CVE-2026-35616 and the FortiClient EMS patch
The vulnerability, tracked as CVE-2026-35616, permits pre‑authentication API access bypass that can lead to privilege escalation. Fortinet addressed the issue in FortiClient EMS 7.4.7 and later. Arctic Wolf characterized the flaw as the pivot point that allowed attackers to interact with EMS in a privileged context and alter management configurations.
How the campaign abused endpoint management
"The campaign abused trusted endpoint management infrastructure to deliver malware across managed endpoints," Arctic Wolf said. According to the company, once adversaries exploited the API bypass they modified EMS configurations — including deferring firmware upgrade reminders, changing a Remote Access Profile, and altering an endpoint policy — to insert malicious scripts for execution on managed devices.
"By bypassing API authentication and interacting with EMS functionality in a privileged context, threat actors were able to modify management configuration and push malicious scripts for execution on managed endpoints," Arctic Wolf said. The observed pattern, Arctic Wolf added, resembled legitimate management activity pushed through FortiClient's own pathways: "The observed execution pattern suggests that threat actors used FortiClient's own management pathway to push malicious PowerShell commands to managed endpoints in a way that resembled legitimate management operations."
Delivery, execution and exfiltration: fortitray.exe, .cmd and a Base64 PowerShell loader
The payload chain impersonated a Fortinet update. A file named "FortiEndpoint_Patch.exe" masqueraded as a legitimate update but is a previously unreported Windows information stealer capable of harvesting passwords, cookies, and autofill details — including credit card information, addresses, and phone numbers — from Chromium‑ and Gecko‑based browsers.
Attackers leveraged the legitimate FortiClient executable "fortitray.exe" to launch a .cmd script via "cmd.exe." That .cmd file invoked a Base64‑encoded PowerShell script which downloaded the malicious stealer, executed it, and then exfiltrated the captured material. Arctic Wolf noted that the stealer itself writes harvested data to a log file saved under the ProgramData directory but lacks its own network exfiltration; the PowerShell loader is responsible for transmitting the data to attacker infrastructure at 83.138.53[.]110 via an HTTP POST request.
"Threat actors disguised the credential stealer payload as a Fortinet endpoint update, silently executing the malicious executable through PowerShell," Arctic Wolf said.
Configuration changes broadened reach across managed endpoints
Because the attackers altered EMS‑managed configurations, each managed endpoint became a potential execution target without a separate intrusion into each device. "Once the threat actors had a route to modify EMS‑managed configuration, every managed endpoint became a potential execution target without requiring a separate intrusion path to each device," Arctic Wolf said. In practice, that meant the adversary used a single privileged control point — the compromised EMS instance — to deliver PowerShell commands and payloads at scale.
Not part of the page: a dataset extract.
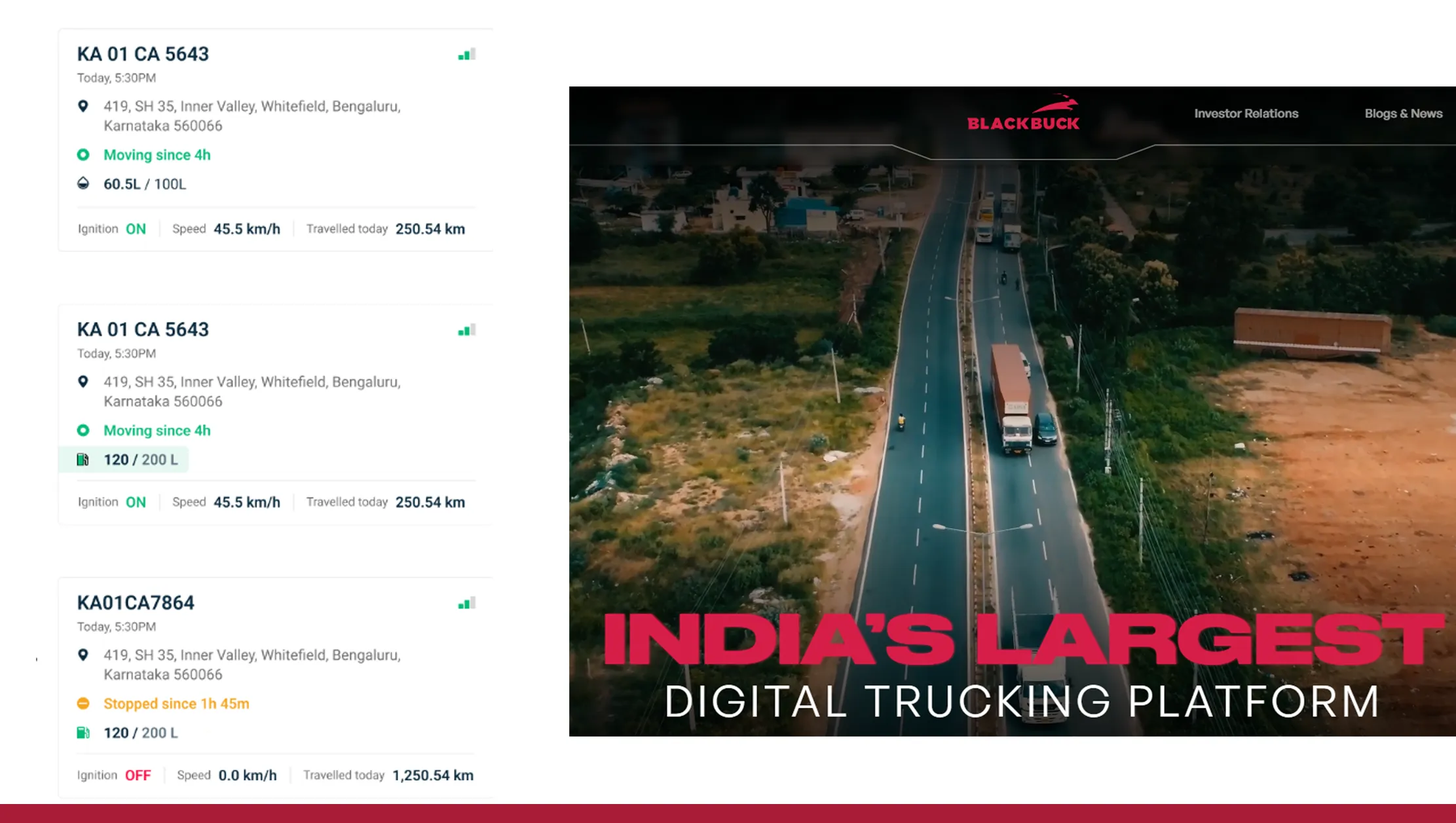Open Investor Relations menu item
1456x823 pixels.
(1246, 113)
What this means for technologists, affected enterprises, and end users
- Technologists and security teams: Verify EMS deployment versions and prioritize upgrades to FortiClient EMS 7.4.7 or later; monitor for changes to Remote Access Profile settings, endpoint policies, deferred firmware reminders, unexpected calls to fortitray.exe followed by cmd.exe, and Base64‑encoded PowerShell activity that reaches out to 83.138.53[.]110.
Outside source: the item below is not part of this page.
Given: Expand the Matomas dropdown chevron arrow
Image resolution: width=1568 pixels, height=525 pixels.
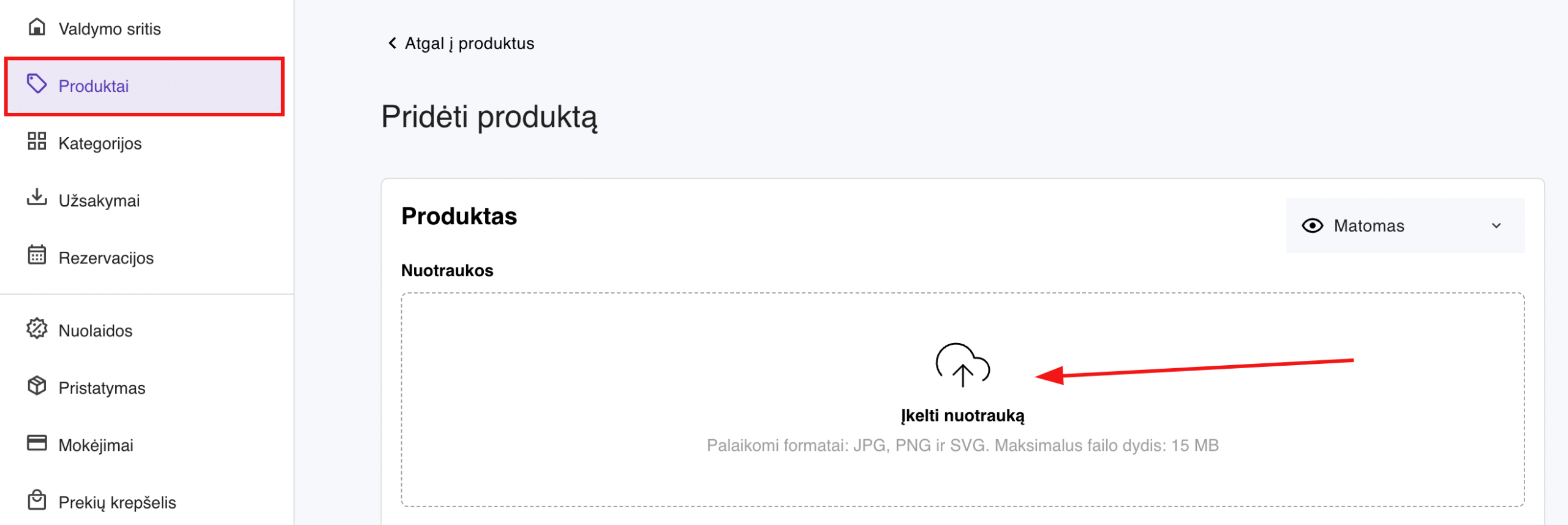Looking at the screenshot, I should coord(1496,225).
- Affected enterprises and procurement leaders: Treat EMS‑level controls and update mechanisms as high‑impact assets — audit EMS configuration change history and ProgramData for unexpected log files, and review whether management workflows allow unauthenticated API changes that could be abused.
- End users: Be aware that harvested session cookies and saved browser credentials can provide "follow‑on access to cloud services, internal applications, and other authenticated resources, including cases where session reuse may circumvent MFA prompts," Arctic Wolf said — meaning stolen browser data can enable access beyond password reuse alone.
The campaign underscores a simple, troubling fact: trusted management channels are an attractive vector. Fortinet issued mitigations in FortiClient EMS 7.4.7 and later; organizations running EMS should confirm their versions and audit management configurations for the indicators described above. Arctic Wolf's analysis ties the successful exploitation to both the vulnerability and the operational choice to treat EMS as a singular control plane — a combination that turned a software update workflow into an automated distribution mechanism for a credential stealer.